Jego dziadek, Wawrzyniec Czyżewski był powstańcem listopadowym z Mazowsza, żołnierzem w stopniu majora, który po upadku powstania listopadowego przedostał się na teren zaboru pruskiego. Mieli mu w tym pomóc flisacy, dzięki którym tratwą spłynął w dół Wisły, na Pomorze. Zatrzymał się w Opaleniu, wsi która dziś znajduje się na terenie powiatu tczewskiego w województwie pomorskim. Tam założył rodzinę. Jeden z jego synów, Marcin, zamieszkał w Widlicach, także w powiecie tczewskim. On właśnie był ojcem Józefa. Rodzina Czyżewskich utrzymywała się nie tylko z uprawy roli, ale również wikliniarstwa.

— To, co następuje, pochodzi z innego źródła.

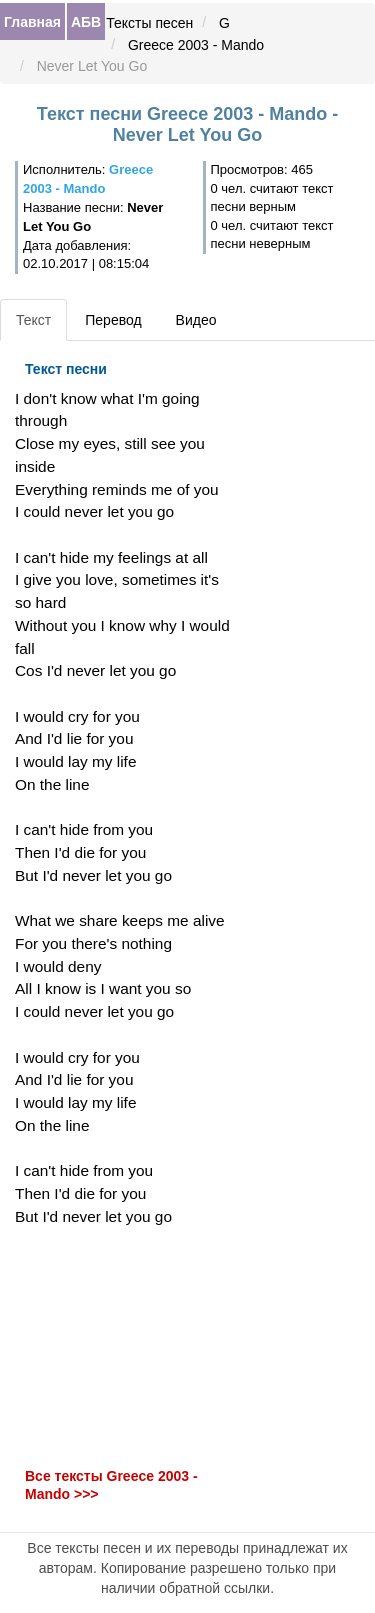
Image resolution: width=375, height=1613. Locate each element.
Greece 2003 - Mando (196, 45)
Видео (196, 320)
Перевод (113, 320)
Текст (33, 320)
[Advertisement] (125, 1347)
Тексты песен (149, 23)
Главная (32, 22)
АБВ (86, 22)
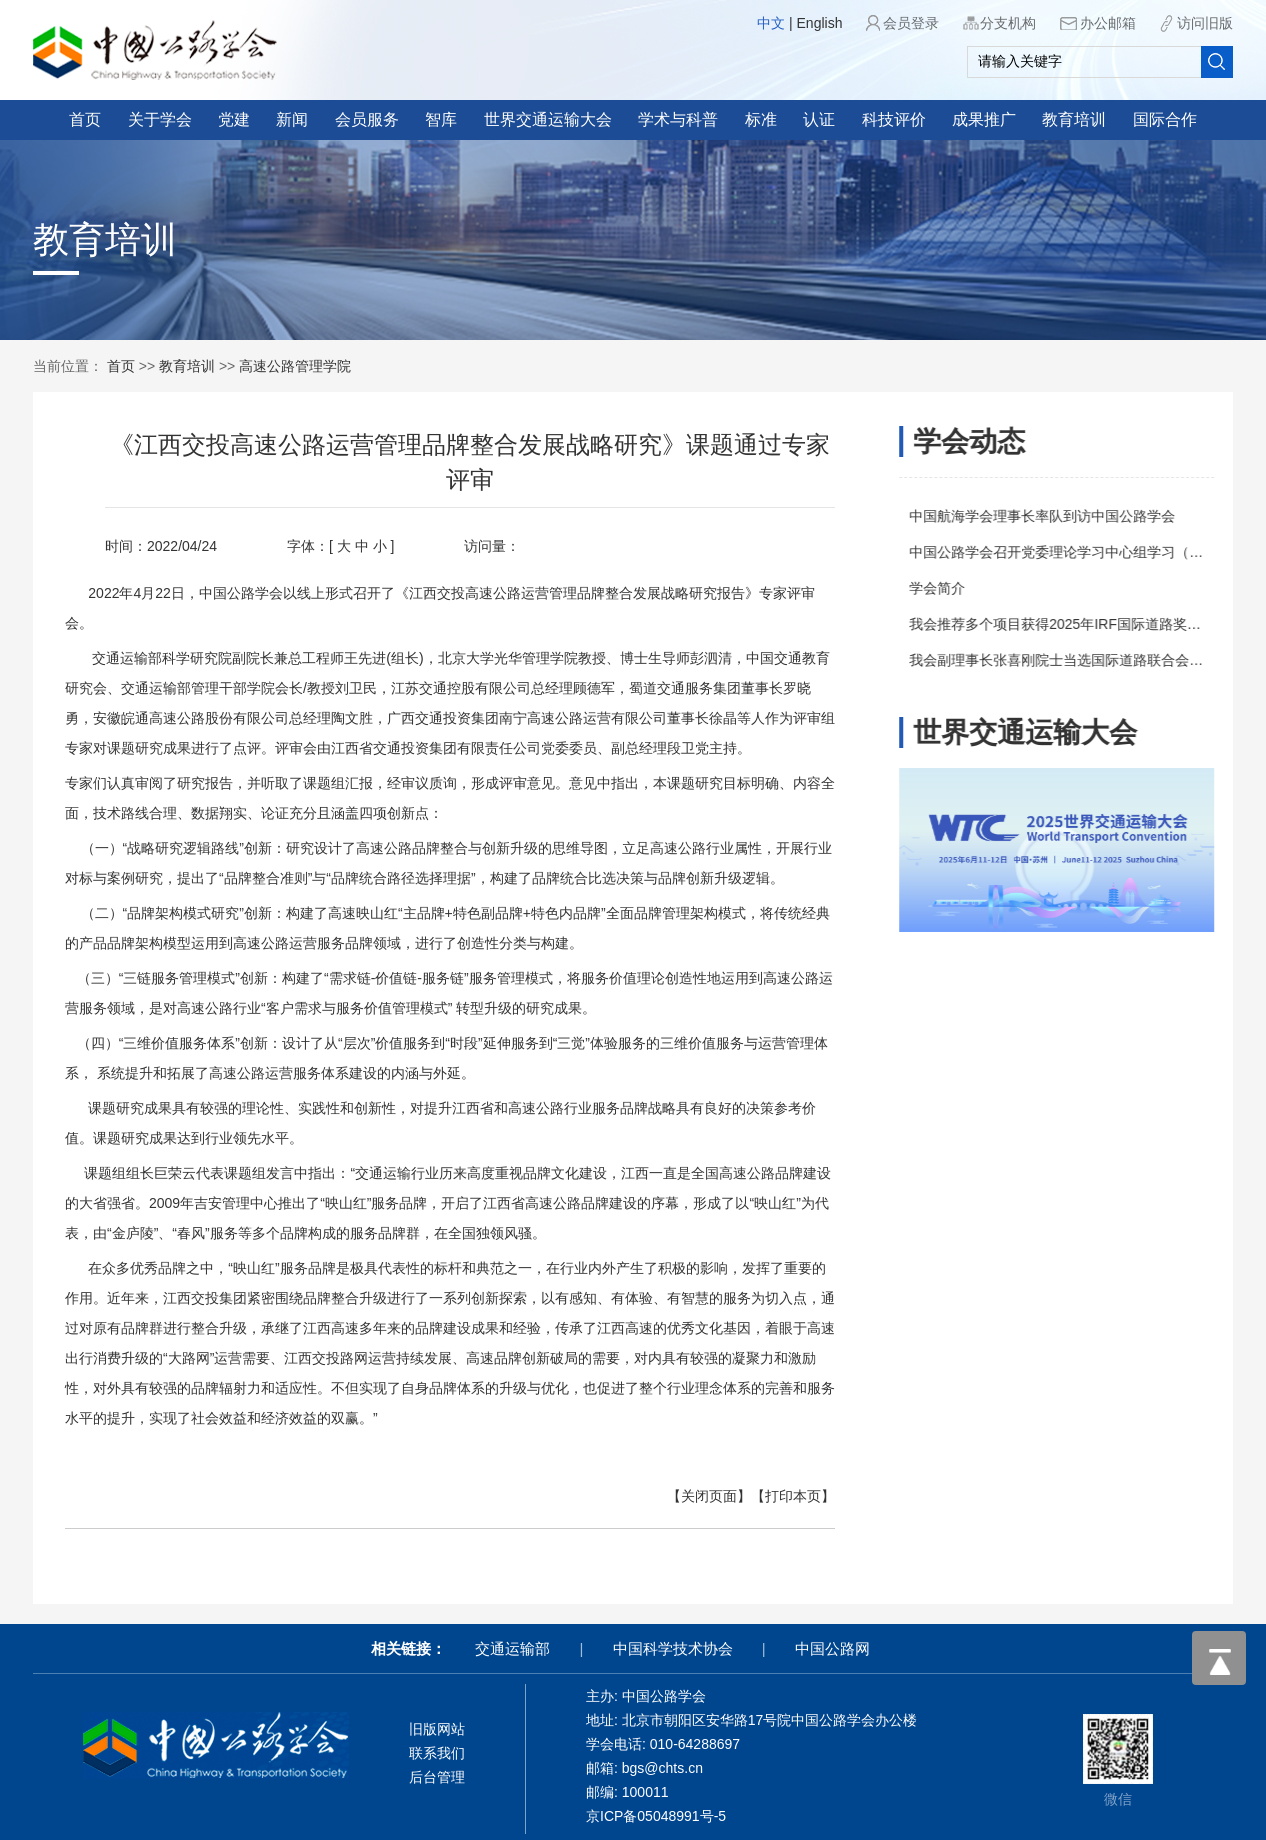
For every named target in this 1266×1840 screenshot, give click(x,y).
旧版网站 (437, 1729)
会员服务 (367, 119)
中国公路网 (832, 1648)
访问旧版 (1205, 23)
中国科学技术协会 (673, 1648)
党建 (234, 119)
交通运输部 (512, 1648)
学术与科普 (678, 119)
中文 (771, 23)
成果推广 (984, 119)
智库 (441, 119)
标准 (761, 119)
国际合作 (1165, 119)
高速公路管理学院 (295, 366)
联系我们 (437, 1753)
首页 (85, 119)
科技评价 (894, 119)
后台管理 (437, 1777)
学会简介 (944, 588)
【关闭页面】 (693, 1496)
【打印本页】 (777, 1496)
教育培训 (1074, 119)
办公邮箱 (1108, 23)
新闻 (292, 119)
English (820, 23)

Józef wzrastał w atmosferze przepełnionej patriotyzmem, gdzie kultywowane były tradycje walk o niepodległość. Po szkole elementarnej, do której uczęszczał w Opaleniu, rozpoczął naukę w progimnazjum w Pelplinie. Niestety jego dalszą edukację uniemożliwiły władze pruskie – właśnie z uwagi na zdecydowaną postawę jego rodziny. Dalszą wiedzę zdobył dzięki samokształceniu.  Udało mu się jednak zdobyć niezbędne kwalifikacje agronomiczne, dzięki czemu przez jakiś czas pracował w cudzych majątkach ziemskich. Praca ta nie dawała mu zadowolenia. Poza tym nie chciał być dłużej zależny od swych pracodawców. Miał zbyt niezależną naturę, dlatego postanowił założyć własny zakład wikliniarski.

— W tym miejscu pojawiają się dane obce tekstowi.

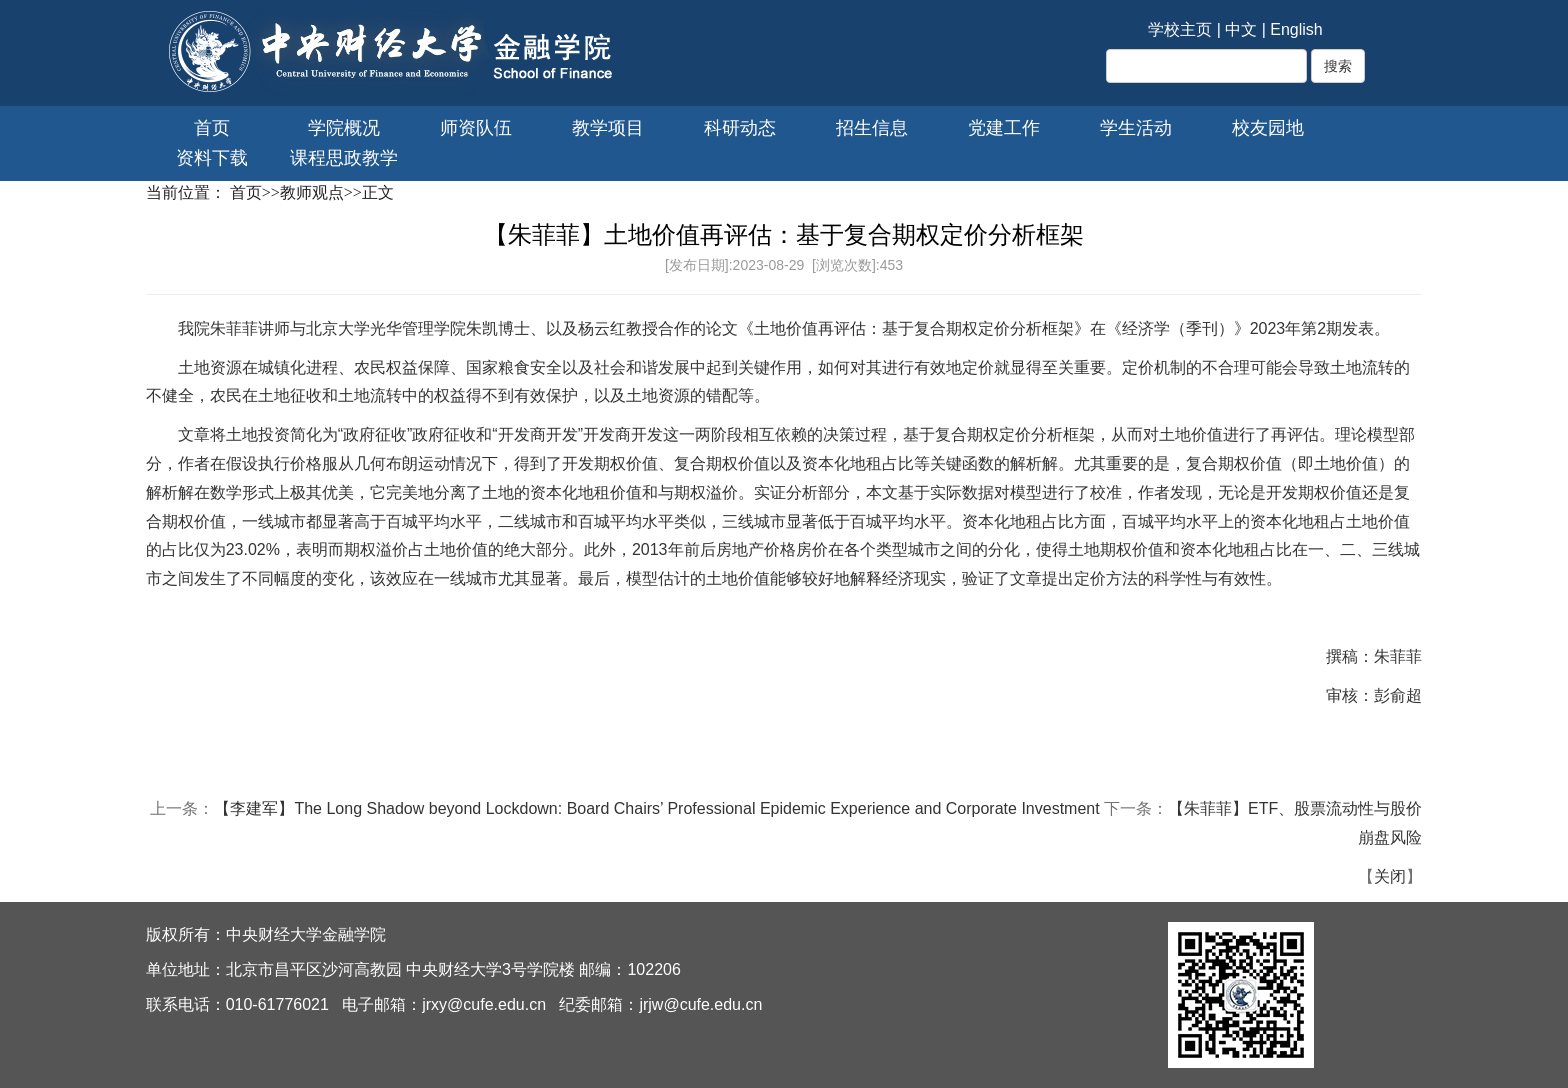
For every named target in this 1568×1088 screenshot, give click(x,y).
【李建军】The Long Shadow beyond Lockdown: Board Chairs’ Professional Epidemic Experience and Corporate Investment (656, 808)
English (1296, 29)
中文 (1241, 29)
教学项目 (608, 128)
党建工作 (1004, 128)
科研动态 (740, 128)
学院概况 (344, 128)
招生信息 (872, 128)
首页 (212, 128)
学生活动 (1136, 128)
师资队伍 (476, 128)
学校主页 (1180, 29)
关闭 (1390, 876)
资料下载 (212, 158)
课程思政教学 (344, 158)
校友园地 (1268, 128)
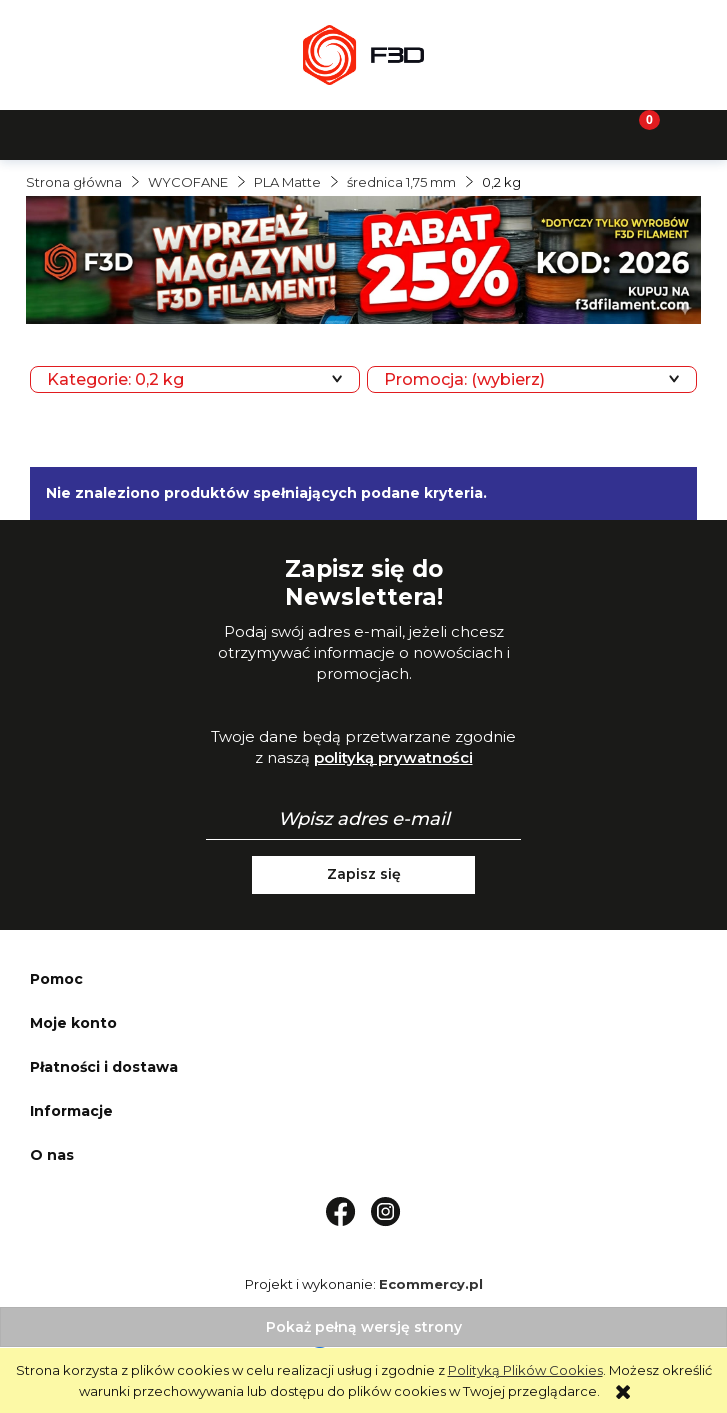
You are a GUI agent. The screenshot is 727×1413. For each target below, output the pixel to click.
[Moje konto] (454, 133)
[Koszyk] (636, 133)
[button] (91, 133)
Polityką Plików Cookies (525, 1370)
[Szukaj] (273, 133)
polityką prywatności (393, 757)
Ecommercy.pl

Józef Czyżewski. „Syn Ziemi Gdańskiej” T. Bolduan

Po odbyciu obowiązkowej służby w wojsku pruskim w Gdańsku, postanowił osiedlić się tu na stałe. Ożenił się z pochodzącą z Pomorza Marią Odrowską, wywodzącą się podobnie, jak on z rodziny znanej ze zdecydowanego oporu wobec zaborcy. Czyżewscy zamieszkali w Gdańsku u schyłku XIX w. – okresie najbardziej nasilonej w Niemczech polityki antypolskiej, co jednak nie zniechęciło ich do podjęcia ożywionej działalności społeczno – politycznej – nie tylko w Gdańsku, ale też na Kaszubach, Warmii i Mazurach.
Józef i Maria doczekali się sześciorga dzieci: córek – Wandy, Bronisławy, Marii i Jadwigi oraz synów – Mieczysława i Stanisława.

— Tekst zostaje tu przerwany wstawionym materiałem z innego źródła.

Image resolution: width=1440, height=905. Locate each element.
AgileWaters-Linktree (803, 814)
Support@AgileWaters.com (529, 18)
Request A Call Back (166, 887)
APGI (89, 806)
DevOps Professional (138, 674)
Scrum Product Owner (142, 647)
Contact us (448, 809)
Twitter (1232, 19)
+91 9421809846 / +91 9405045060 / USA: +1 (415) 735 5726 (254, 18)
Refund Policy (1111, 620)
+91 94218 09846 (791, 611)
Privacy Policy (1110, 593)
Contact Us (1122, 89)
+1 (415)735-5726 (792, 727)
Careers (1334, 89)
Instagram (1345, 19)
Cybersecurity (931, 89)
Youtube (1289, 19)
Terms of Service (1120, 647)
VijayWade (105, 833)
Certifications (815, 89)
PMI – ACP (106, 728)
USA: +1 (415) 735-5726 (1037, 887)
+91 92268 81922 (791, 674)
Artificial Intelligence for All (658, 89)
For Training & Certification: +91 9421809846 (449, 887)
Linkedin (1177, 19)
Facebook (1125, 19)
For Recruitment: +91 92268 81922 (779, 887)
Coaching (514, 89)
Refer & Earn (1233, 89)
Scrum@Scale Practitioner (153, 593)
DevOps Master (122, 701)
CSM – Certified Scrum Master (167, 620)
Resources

Józef Czyżewski, poszukując rynków zbytu dla swoich wyrobów koszykarskich w różnych zakątkach Pomorza, prowadził agitację przeciwko zaborcy. Przemycał polską prasę (np. „Pielgrzyma”), dzięki czemu przyczynił się do podniesienia poziomu kultury i oświaty w społeczeństwie polskim w tym regionie. Czyżewski w czasie tych wyjazdów organizował również wiece i zebrania. „Stawał na beczce i wygłaszał płomienne mowy. Poruszał umysły i serca. (…) Niemcy nazywali go Królem Polaków – Polacy – Prorokiem” (Edgar Milewski, „Opowieści gdańskich uliczek”).
Niewątpliwie Józef Czyżewski stał się przywódcą ludności polskiej na Pomorzu. Sprzyjały temu jego wrodzone zdolności organizacyjne, umiejętność zjednywania sobie ludzi oraz kontakty, jakie nawiązał poszukując rynków zbytu dla swoich wyrobów koszykarskich. Poza tym był uparty. Nic nie zdołało go złamać, ani zniechęcić do tego typu działalności – ani bieda, z którą się zmagał niemal przez całe życie, ani liczne represje ze strony władz, grzywny itp. Przykładowo w 1910 r. w odwecie za odważne wystąpienia został (wraz z innym działaczem Antonim Abrahamem) dotkliwie poturbowany, skazany na miesiąc aresztu oraz wysoką grzywnę. Z uwagi na działalność Józefa, jego rodzina zmuszona była kilkakrotnie do zmiany miejsca zamieszkania: właściciele lokalu wymawiali im wynajem.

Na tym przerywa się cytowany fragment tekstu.